_EXTRACT:_

This Sri Lankan beef curry is a frequent favourite at the Olcote dining table, however, there are a few adaptations we make when adapting for Western palates. The key to flavour is dry toasting the ground spices for a few minutes to open up the flavours, and then marinading the beef overnight in the fridge. Traditionally we would use a lot of heat, and salt and garlic, but adjust these ingredients to your own personal taste. Please note that if you use a light (reduced fat) coconut milk, this sauce will be less thick and creamy. You can, of course, use chicken stock instead of beef.

INGREDIENTS (Serves 4) Cooking time – 2 1/2 hours, not including marinade

1 tablespoon ground coriander
3 teaspoons ground cumin
1 teaspoon ground fennel
3 teaspoons ground turmeric
1 tablespoon freshly ground black pepper
2 -2 1⁄2 lbs boneless sirloin steaks
3 tablespoons good quality oil
3 medium onions, finely chopped
3 cubic inches of fresh ginger stem, chopped or pureed
2 tablespoons fresh garlic, chopped or pureed
1 -2 small red chilli peppers, seeded and finely chopped or pureed
1 cup beef stock (optional)

_GIVEN INFORMATION:_
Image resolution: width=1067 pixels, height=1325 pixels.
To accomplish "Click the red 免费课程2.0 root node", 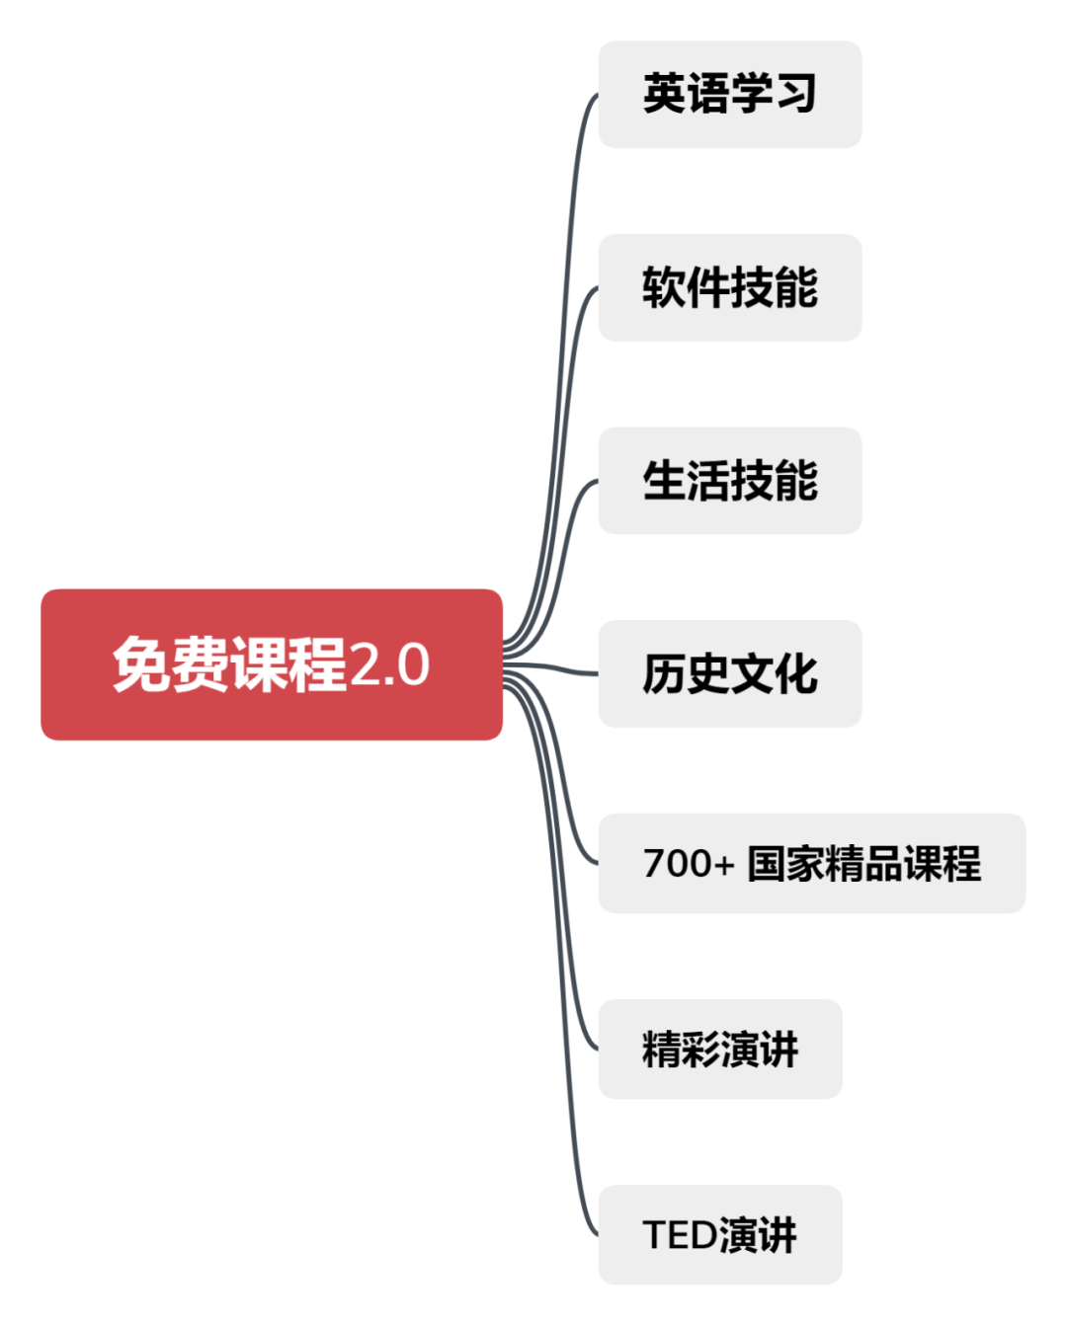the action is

_THE TASKS:_
**1)** Answer these questions using the beef curry recipe:
(a) How long, and where, should the beef be marinated?
(b) What happens to the sauce if light (reduced fat) coconut milk is used?
(c) How many onions does the ingredient list call for, and how should they be prepared?
**2)** Reproduce a passage of the beef curry recipe word for word. Begin at the words "1 tablespoon ground" and stop after "beef stock (optional)".
**3)** Write the next part of the beef curry recipe, picking up right after its final line.

_ANSWERS FOR THE TASKS:_
**1)**
(a) Overnight, in the fridge.
(b) It will be less thick and creamy.
(c) Three medium onions, finely chopped.

**2)**
1 tablespoon ground coriander
3 teaspoons ground cumin
1 teaspoon ground fennel
3 teaspoons ground turmeric
1 tablespoon freshly ground black pepper
2 -2 1⁄2 lbs boneless sirloin steaks
3 tablespoons good quality oil
3 medium onions, finely chopped
3 cubic inches of fresh ginger stem, chopped or pureed
2 tablespoons fresh garlic, chopped or pureed
1 -2 small red chilli peppers, seeded and finely chopped or pureed
1 cup beef stock (optional)

**3)**
1 tin full fat coconut milk
2 tablespoons white wine vinegar
1 -2 teaspoon salt (or to taste)

Dry heat the coriander, cumin, fennel and turmeric in a pan for five minutes or so, on a low to medium heat, or until the spices are aromatic and lightly toasted. Remove from the heat, and mix in the freshly ground black pepper. Cube the steak, into 1.5-inch cubes and pop into a ziplock bag (a sealed bag is more hygienic in the fridge than in a bowl). Sprinkle with the spices and the vinegar, and mix about until the meat is evenly covered. Cover and refrigerate overnight. Marinating is best suited for the tougher steak cuts such as sirloin and 24 hours is ideal. Marinading very good cuts of beef (like rib eye) can leave them worse off! The acid in the vinegar softens the meat and allows the spices to really infuse.




  1. Heat plenty of oil in a heavy bottomed pan and fry the chopped onions on a low to medium heat. Fry until the onions are soft and translucent, but not brown.
  2. Add the chopped garlic and fry for another 2 minutes on a low heat. Garlic is easily burnt, so adjust the heat down. You might want to resort to a garlic crusher, we do use rather a lot!
  3. Add the chopped chillies. Use as much or as little as you like. Seeds are far hotter than the pepper flesh and generally, the smaller the pepper, the hotter the taste! Fry for another 2 minutes.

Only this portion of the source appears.